We went at about 1 a.m., and there were probably a couple dozen people there. Despite the ferocity of the competition, Chinatown Fair doesn’t feel too intimidating to outsiders. There were plenty of machines to jump on, with the exception of a few favorites, where joining in as a newbie would constitute a waste of a token. Two guys had set up folding chairs in front of Tekken 4: Dark Resurrection and were playing with Playstation controllers that they brought and plugged into the machine. I mostly jumped around, trying out the fun but expensive Time Crisis 4 ($1.50 per game), some of the fighters, a scrolling shooter called Giga Wing that I liked and of course a few rounds of Metal Slug.

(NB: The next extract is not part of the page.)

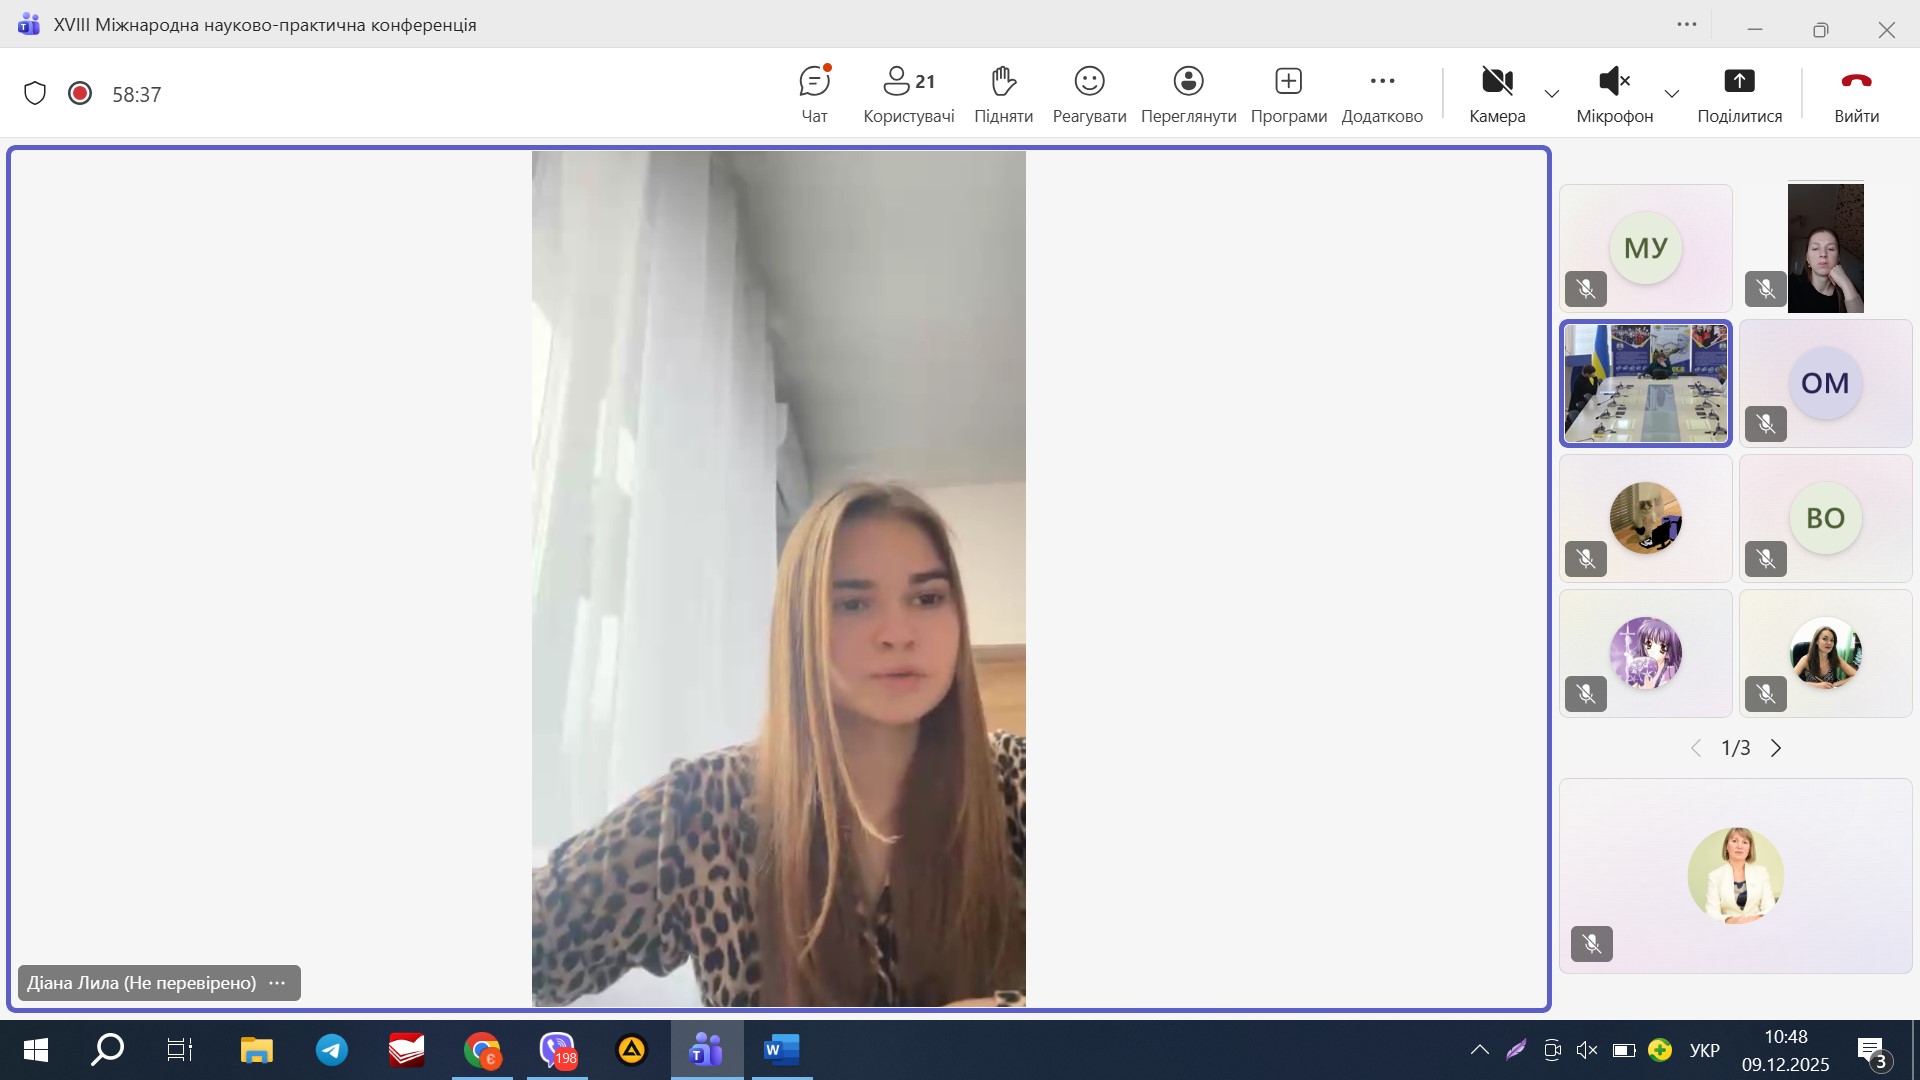1920x1080 pixels.
Task: Leave meeting with Вийти button
Action: 1856,94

I only had two interactions with the regular crowd, and both occasions resulted in my ass being surgically removed, cooked and placed before me in short order. I was trying a game called The Rumble Fish 2 and faring pretty well against the computer when a guy entered the arcade, popped a quarter into the machine and nonchalantly beat the snot out of me while talking to his friends (to be fair, he basically gave me round 2 after I told him I’d never played the game before). The second time, I imposed on a game of Super Street Fighter II Turbo and got sliced up by Vega. It wasn’t close, but it felt like a more legitimate loss, because unlike most fighting games, there’s no emphasis on memorizing 12-button combos.
It was a good time, but I’ll probably return to Barcade before I go back to CTF for another whooping.